‘Interstellar’ Feels the Pull of Oscar’s Gravity

Christopher Nolan’s “Interstellar” has been compared to “2001: A Space Odyssey,” but for awards voters, Christopher Nolan’s eco-epic may bring to mind a space odyssey from just last year: “Gravity.”

To be fair, “Interstellar” is a total original and the film’s state-of-the-art below-the-line-work is guaranteed to be a talking point during awards season, but voters’ memories of Alfonso Cuaron’s sci-fier present both a big advantage and a challenge for Nolan’s film, which opens Nov. 7.

Last year, “Gravity” went on to earn a total of seven Oscars, including best director, and nearly swept the tech categories, and was also nominated for best picture. It’s also a reminder that a VFX action movie set in outer space can be serious, emotional and substantial.

And of course, there’s the $700 million at the box office. “Gravity,” like Nolan’s last three movies, was a commercial hit and an easy topic of conversation for awards pundits because, let’s face it, no one missed it.

It’s a similar strategy as “Interstellar” (which Paramount is releasing domestically), which takes the space setting and family-themed explorations in a completely different direction than “Gravity.” In the past, Nolan’s “The Dark Knight” and “Inception” each earned eight Oscar nominations, the majority in craft categories. Nolan has earned two writing Oscar noms but, incredibly, none as director. “Interstellar” is an opportunity to change that; it’s clearly a director’s movie.

The other kudos factor to consider: screenplay. “Gravity” didn’t earn a nomination in that category, even though the filmmakers carefully reminded voters that every vivid visual image had first appeared in the script.

“Interstellar” has a slightly different snag. It is long (169 minutes), with some confusing plot twists and heady scientific theories — there’s more talk about quantum data, wormholes and time-space-gravity than all the episodes of “Cosmos” combined. That may give a pause to some voters, but the script gets bonus points for tackling big ideas on a big scale. In a 2012 interview with Variety, Ted Turner bemoaned the lack of serious films addressing the depletion of earth’s natural resources and our need for solutions. “How many stories can you think of where we’re preparing for the future?” he asked with concern. “And if it’s not coming out of the entertainment business and the information business (i.e., the news media), where else is it going to come from?”

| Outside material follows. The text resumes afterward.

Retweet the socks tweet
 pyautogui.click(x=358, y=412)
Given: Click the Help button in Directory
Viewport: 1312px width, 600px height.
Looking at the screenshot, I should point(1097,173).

Nolan and his co-writer, Jonathan Nolan, sound the alarm loudly and that alone makes the film worthy of voters’ attention.

While it’s not really an actors’ movie, leads Matthew McConaughey, Anne Hathaway and Jessica Chastain do terrific work and have been tubthumping the film heavily in recent weeks, which should help. Also helping the cause is that Nolan, despite the cutting-edge technology, is in some ways a traditionalist. “Interstellar” uses soundstage sets rather than greenscreen, with a lot of shooting done in L.A.; he also prefers film to digital and he uses good ol’ 70mm. Nobody is going to vote for a film just because of these factors, but they’re positive talking points for Academy members.